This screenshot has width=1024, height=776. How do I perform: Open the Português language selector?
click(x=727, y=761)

==

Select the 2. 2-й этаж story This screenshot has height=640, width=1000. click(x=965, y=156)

...

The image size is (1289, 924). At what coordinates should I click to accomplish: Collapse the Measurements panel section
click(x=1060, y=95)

§ WHAT IS EXPECTED: Retype the listing from the line containing "The image size" up to and including the line containing "click(x=1060, y=95)", keeping every character unchanged.

§ RESPONSE TO THIS EXERCISE:
The image size is (1289, 924). At what coordinates should I click to accomplish: Collapse the Measurements panel section
click(x=1060, y=95)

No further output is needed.